Copy the following listing line for line without any changes.
[Begin]
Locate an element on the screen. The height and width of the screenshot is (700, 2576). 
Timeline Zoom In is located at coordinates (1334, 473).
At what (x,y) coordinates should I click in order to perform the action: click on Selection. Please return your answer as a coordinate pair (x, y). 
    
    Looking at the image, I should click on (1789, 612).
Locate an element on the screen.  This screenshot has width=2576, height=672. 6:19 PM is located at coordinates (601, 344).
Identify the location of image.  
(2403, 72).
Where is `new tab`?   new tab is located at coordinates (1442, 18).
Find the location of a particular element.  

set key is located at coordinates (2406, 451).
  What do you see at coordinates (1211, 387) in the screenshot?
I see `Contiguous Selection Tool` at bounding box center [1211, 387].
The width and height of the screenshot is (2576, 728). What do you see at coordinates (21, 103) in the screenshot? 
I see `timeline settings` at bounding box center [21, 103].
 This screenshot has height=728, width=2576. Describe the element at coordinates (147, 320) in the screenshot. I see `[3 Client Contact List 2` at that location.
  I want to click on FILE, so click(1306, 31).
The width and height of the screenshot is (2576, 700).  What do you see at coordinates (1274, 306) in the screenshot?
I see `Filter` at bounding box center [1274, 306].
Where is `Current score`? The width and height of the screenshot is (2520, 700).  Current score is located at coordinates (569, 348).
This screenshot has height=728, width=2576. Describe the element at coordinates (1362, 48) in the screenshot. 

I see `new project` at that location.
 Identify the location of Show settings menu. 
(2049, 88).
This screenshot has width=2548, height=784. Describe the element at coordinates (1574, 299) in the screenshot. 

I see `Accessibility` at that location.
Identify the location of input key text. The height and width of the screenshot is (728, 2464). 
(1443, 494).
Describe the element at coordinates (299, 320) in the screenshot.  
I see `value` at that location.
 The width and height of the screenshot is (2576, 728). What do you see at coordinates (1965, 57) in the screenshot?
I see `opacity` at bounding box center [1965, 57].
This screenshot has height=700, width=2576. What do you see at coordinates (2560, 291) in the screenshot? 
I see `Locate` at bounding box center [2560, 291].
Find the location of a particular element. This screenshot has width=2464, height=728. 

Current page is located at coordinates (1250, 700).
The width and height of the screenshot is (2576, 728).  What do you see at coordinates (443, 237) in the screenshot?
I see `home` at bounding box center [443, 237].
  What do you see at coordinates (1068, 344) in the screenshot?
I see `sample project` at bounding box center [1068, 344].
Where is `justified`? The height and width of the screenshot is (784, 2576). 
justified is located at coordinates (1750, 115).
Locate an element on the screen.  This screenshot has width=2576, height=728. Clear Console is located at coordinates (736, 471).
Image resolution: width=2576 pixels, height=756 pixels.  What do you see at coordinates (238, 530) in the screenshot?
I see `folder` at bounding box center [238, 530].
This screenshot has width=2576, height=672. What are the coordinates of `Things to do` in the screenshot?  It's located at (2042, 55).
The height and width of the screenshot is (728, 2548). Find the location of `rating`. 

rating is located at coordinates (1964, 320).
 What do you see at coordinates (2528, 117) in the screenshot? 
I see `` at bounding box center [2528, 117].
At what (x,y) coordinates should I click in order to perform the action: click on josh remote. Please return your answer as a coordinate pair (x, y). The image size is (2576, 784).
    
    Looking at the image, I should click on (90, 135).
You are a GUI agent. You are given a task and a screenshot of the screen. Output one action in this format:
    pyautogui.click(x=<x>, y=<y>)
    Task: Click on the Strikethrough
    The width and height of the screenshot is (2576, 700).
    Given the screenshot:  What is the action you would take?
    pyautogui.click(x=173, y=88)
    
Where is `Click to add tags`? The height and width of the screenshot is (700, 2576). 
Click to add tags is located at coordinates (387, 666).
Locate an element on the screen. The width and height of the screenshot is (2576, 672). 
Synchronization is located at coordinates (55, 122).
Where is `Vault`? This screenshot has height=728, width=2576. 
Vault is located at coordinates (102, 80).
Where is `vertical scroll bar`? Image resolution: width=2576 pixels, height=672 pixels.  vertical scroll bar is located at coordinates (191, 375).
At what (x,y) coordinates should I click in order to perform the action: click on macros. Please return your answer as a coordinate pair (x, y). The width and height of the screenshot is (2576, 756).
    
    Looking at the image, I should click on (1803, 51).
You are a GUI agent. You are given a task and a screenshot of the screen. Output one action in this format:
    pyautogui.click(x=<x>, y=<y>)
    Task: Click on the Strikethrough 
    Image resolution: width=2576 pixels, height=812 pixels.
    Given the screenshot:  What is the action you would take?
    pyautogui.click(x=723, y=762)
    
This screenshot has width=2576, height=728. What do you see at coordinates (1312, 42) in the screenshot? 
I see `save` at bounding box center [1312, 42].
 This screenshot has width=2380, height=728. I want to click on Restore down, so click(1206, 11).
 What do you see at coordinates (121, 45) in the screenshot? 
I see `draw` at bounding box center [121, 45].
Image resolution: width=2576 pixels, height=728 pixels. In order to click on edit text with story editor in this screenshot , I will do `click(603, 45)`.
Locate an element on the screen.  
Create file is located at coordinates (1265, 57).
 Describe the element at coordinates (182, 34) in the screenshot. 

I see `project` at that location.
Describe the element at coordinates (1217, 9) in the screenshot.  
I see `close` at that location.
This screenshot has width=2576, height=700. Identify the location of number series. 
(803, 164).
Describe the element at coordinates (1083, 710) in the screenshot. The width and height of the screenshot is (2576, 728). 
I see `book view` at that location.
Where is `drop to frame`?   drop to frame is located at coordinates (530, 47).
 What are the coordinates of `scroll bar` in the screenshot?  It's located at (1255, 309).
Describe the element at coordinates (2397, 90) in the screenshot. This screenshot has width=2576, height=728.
[End]
§ **Result for this exercise**
Locate an element on the screen. The height and width of the screenshot is (700, 2576). 
Timeline Zoom In is located at coordinates (1334, 473).
At what (x,y) coordinates should I click in order to perform the action: click on Selection. Please return your answer as a coordinate pair (x, y). 
    
    Looking at the image, I should click on (1789, 612).
Locate an element on the screen.  This screenshot has width=2576, height=672. 6:19 PM is located at coordinates (601, 344).
Identify the location of image.  
(2403, 72).
Where is `new tab`?   new tab is located at coordinates (1442, 18).
Find the location of a particular element.  

set key is located at coordinates (2406, 451).
  What do you see at coordinates (1211, 387) in the screenshot?
I see `Contiguous Selection Tool` at bounding box center [1211, 387].
The width and height of the screenshot is (2576, 728). What do you see at coordinates (21, 103) in the screenshot? 
I see `timeline settings` at bounding box center [21, 103].
 This screenshot has height=728, width=2576. Describe the element at coordinates (147, 320) in the screenshot. I see `[3 Client Contact List 2` at that location.
  I want to click on FILE, so click(1306, 31).
The width and height of the screenshot is (2576, 700).  What do you see at coordinates (1274, 306) in the screenshot?
I see `Filter` at bounding box center [1274, 306].
Where is `Current score`? The width and height of the screenshot is (2520, 700).  Current score is located at coordinates (569, 348).
This screenshot has height=728, width=2576. Describe the element at coordinates (1362, 48) in the screenshot. 

I see `new project` at that location.
 Identify the location of Show settings menu. 
(2049, 88).
This screenshot has width=2548, height=784. Describe the element at coordinates (1574, 299) in the screenshot. 

I see `Accessibility` at that location.
Identify the location of input key text. The height and width of the screenshot is (728, 2464). 
(1443, 494).
Describe the element at coordinates (299, 320) in the screenshot.  
I see `value` at that location.
 The width and height of the screenshot is (2576, 728). What do you see at coordinates (1965, 57) in the screenshot?
I see `opacity` at bounding box center [1965, 57].
This screenshot has height=700, width=2576. What do you see at coordinates (2560, 291) in the screenshot? 
I see `Locate` at bounding box center [2560, 291].
Find the location of a particular element. This screenshot has width=2464, height=728. 

Current page is located at coordinates (1250, 700).
The width and height of the screenshot is (2576, 728).  What do you see at coordinates (443, 237) in the screenshot?
I see `home` at bounding box center [443, 237].
  What do you see at coordinates (1068, 344) in the screenshot?
I see `sample project` at bounding box center [1068, 344].
Where is `justified`? The height and width of the screenshot is (784, 2576). 
justified is located at coordinates (1750, 115).
Locate an element on the screen.  This screenshot has width=2576, height=728. Clear Console is located at coordinates (736, 471).
Image resolution: width=2576 pixels, height=756 pixels.  What do you see at coordinates (238, 530) in the screenshot?
I see `folder` at bounding box center [238, 530].
This screenshot has width=2576, height=672. What are the coordinates of `Things to do` in the screenshot?  It's located at (2042, 55).
The height and width of the screenshot is (728, 2548). Find the location of `rating`. 

rating is located at coordinates (1964, 320).
 What do you see at coordinates (2528, 117) in the screenshot? 
I see `` at bounding box center [2528, 117].
At what (x,y) coordinates should I click in order to perform the action: click on josh remote. Please return your answer as a coordinate pair (x, y). The image size is (2576, 784).
    
    Looking at the image, I should click on (90, 135).
You are a GUI agent. You are given a task and a screenshot of the screen. Output one action in this format:
    pyautogui.click(x=<x>, y=<y>)
    Task: Click on the Strikethrough
    The width and height of the screenshot is (2576, 700).
    Given the screenshot:  What is the action you would take?
    pyautogui.click(x=173, y=88)
    
Where is `Click to add tags`? The height and width of the screenshot is (700, 2576). 
Click to add tags is located at coordinates (387, 666).
Locate an element on the screen. The width and height of the screenshot is (2576, 672). 
Synchronization is located at coordinates (55, 122).
Where is `Vault`? This screenshot has height=728, width=2576. 
Vault is located at coordinates (102, 80).
Where is `vertical scroll bar`? Image resolution: width=2576 pixels, height=672 pixels.  vertical scroll bar is located at coordinates (191, 375).
At what (x,y) coordinates should I click in order to perform the action: click on macros. Please return your answer as a coordinate pair (x, y). The width and height of the screenshot is (2576, 756).
    
    Looking at the image, I should click on (1803, 51).
You are a GUI agent. You are given a task and a screenshot of the screen. Output one action in this format:
    pyautogui.click(x=<x>, y=<y>)
    Task: Click on the Strikethrough 
    Image resolution: width=2576 pixels, height=812 pixels.
    Given the screenshot:  What is the action you would take?
    pyautogui.click(x=723, y=762)
    
This screenshot has width=2576, height=728. What do you see at coordinates (1312, 42) in the screenshot? 
I see `save` at bounding box center [1312, 42].
 This screenshot has width=2380, height=728. I want to click on Restore down, so click(1206, 11).
 What do you see at coordinates (121, 45) in the screenshot? 
I see `draw` at bounding box center [121, 45].
Image resolution: width=2576 pixels, height=728 pixels. In order to click on edit text with story editor in this screenshot , I will do `click(603, 45)`.
Locate an element on the screen.  
Create file is located at coordinates (1265, 57).
 Describe the element at coordinates (182, 34) in the screenshot. 

I see `project` at that location.
Describe the element at coordinates (1217, 9) in the screenshot.  
I see `close` at that location.
This screenshot has width=2576, height=700. Identify the location of number series. 
(803, 164).
Describe the element at coordinates (1083, 710) in the screenshot. The width and height of the screenshot is (2576, 728). 
I see `book view` at that location.
Where is `drop to frame`?   drop to frame is located at coordinates (530, 47).
 What are the coordinates of `scroll bar` in the screenshot?  It's located at (1255, 309).
Describe the element at coordinates (2397, 90) in the screenshot. This screenshot has width=2576, height=728.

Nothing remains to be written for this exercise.